■ Article:
— Start —
Limbo is a 2021 Hong Kong action thriller film directed by Cheang Pou-soi and starring Gordon Lam, Cya Liu, Mason Lee and Hiroyuki Ikeuchi. The film is based on the novel Wisdom Tooth by Chinese novelist Lei Mi.

The film had its worldwide premiere at the 71st Berlin International Film Festival on 1 March 2021, and was theatrically released in Hong Kong on 18 November 2021.

Plot
Rookie police officer Will Yam (Mason Lee) is a recent graduate of the police academy. Due to a wave of serial killings, Will is partnered with veteran officer Cham Lau (Gordon Lam), who was recently reinstated on the force. However, the duo is unable to solve the cases and instead causes a series of incidents. Later, Cham re-encounters a drug-addicted street urchin, Wong To (Cya Liu), who ran over his wife and daughter in the past, and his anger makes him spiral out of control and continuously abuses her. Will clumsily loses his pistol, which is found by the serial killer. With the killer lurking in the city, a crisis grows closer.
— End —
■ What the task requires: Can you copy the article on the film Limbo word for word, from "Limbo is a 2021" to "novelist Lei Mi."?

■ Dataset excerpt:
— Start —
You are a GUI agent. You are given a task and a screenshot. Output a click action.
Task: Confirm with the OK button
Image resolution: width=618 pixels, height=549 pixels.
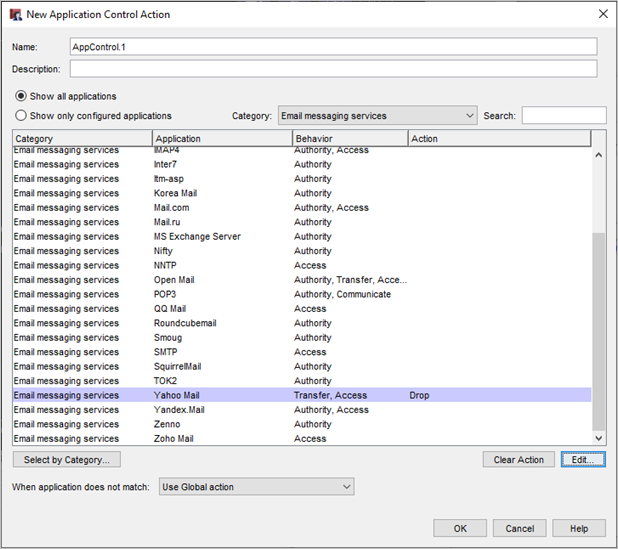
— End —
■ Answer for the task:
Limbo is a 2021 Hong Kong action thriller film directed by Cheang Pou-soi and starring Gordon Lam, Cya Liu, Mason Lee and Hiroyuki Ikeuchi. The film is based on the novel Wisdom Tooth by Chinese novelist Lei Mi.